Having delivered as close a direct answer to the genre’s needs as anything that had been developed at its time, the MPC60 remains forever associated with hip-hop. Roger Linn is still working to this day, in the studio built into his house. He has his ear on what’s going on in the world in music and technology, and sees one problem to which his own creations may have contributed — the loss of the solo. It’s an issue he’s trying to remedy. He developed a line of guitar processors called AdrenaLinn back in 2000, and more recently the LinnStrument, a MIDI-controlled synthesizer that reads the subtle movements of the fingers and allows a musician to move seamlessly between a larger scope of notes, and thus express themselves via the solo. It would be a new revolution for the inventor whose line of electronic instruments made it possible for so many to reimagine sound — to come back full circle to the organic, physical motions of music-making. Technology has afforded today’s producers with limitless capabilities, but the generations who grew up seeing the MPC60 break through a wall and open up the possibilities of sound remember vividly how different things were after its release.

“We are now able to have all the sample time we want,” says Dan the Automator. “So we treat things a little differently than we would have back then, and the MPC at that moment had as much sample time as we could get in the drum machine.”

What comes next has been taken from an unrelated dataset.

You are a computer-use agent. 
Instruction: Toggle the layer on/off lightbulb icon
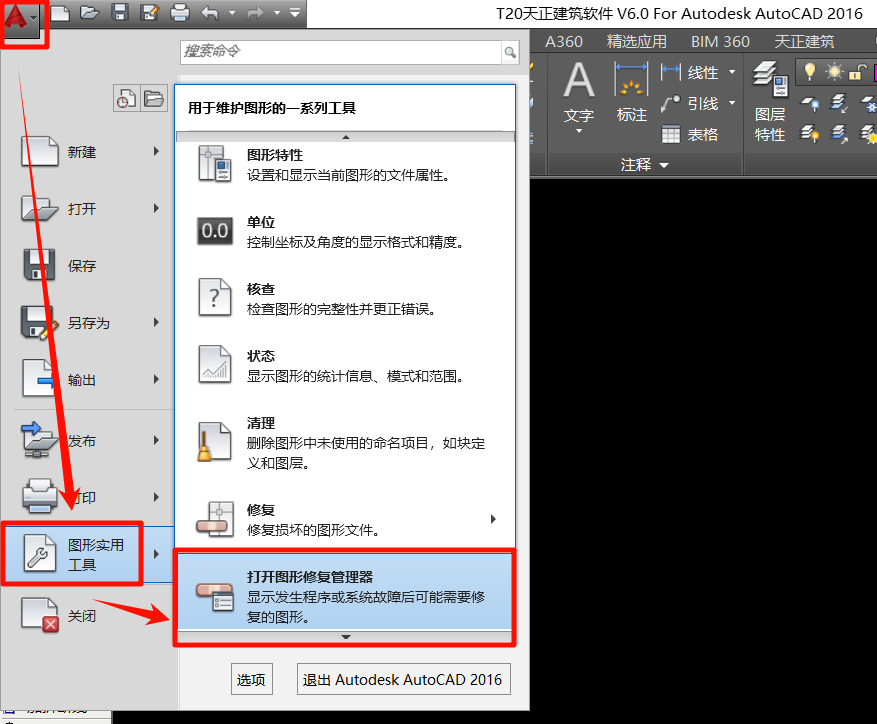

“I remember when I bought the MPC,” says Scotty Hard, of one he recently purchased for his studio. “A friend of mine said, ‘What are you doin’, man? I gave mine up years ago.’ But I use Pro Tools, and I’m in front of a computer enough. I just wanna go back to something more tactile. I mean, I’m a musician first, so hitting things and plucking things and having a physical relationship with something as an instrument was always just a little sexier.”